Aim of the exercise: Substitute "screen assistant" for "GUI agent" throughout the records below, keeping everything else the same and omitting the pictures.

------ Extracted data

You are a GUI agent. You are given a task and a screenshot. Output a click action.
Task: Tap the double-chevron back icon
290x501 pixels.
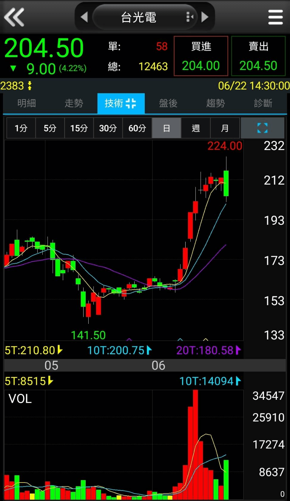[x=14, y=17]
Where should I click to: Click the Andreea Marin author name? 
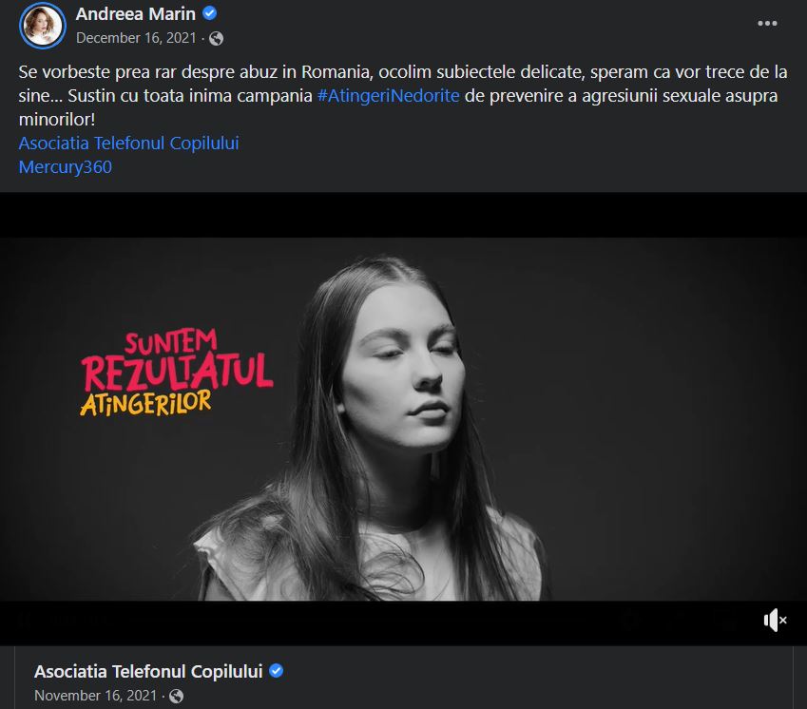tap(135, 14)
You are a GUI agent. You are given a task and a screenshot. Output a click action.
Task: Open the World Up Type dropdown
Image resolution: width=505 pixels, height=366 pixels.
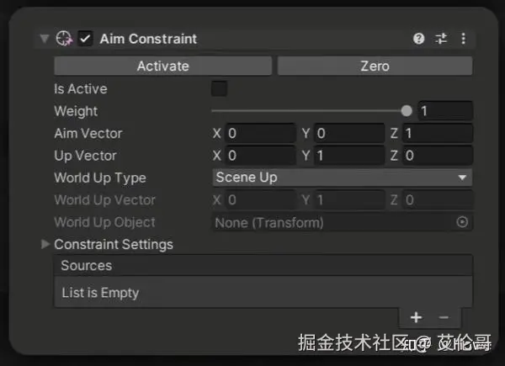(x=342, y=178)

------------

Correct answer:
You are a screen assistant. You are given a task and a screenshot. Output a click action.
Task: Tap the double-chevron back icon
290x501 pixels.
[x=14, y=17]
Where should I click to: Click the Andreea Marin author name? 
tap(135, 14)
You are a screen assistant. You are given a task and a screenshot. Output a click action.
Task: Open the World Up Type dropdown
Image resolution: width=505 pixels, height=366 pixels.
(x=342, y=178)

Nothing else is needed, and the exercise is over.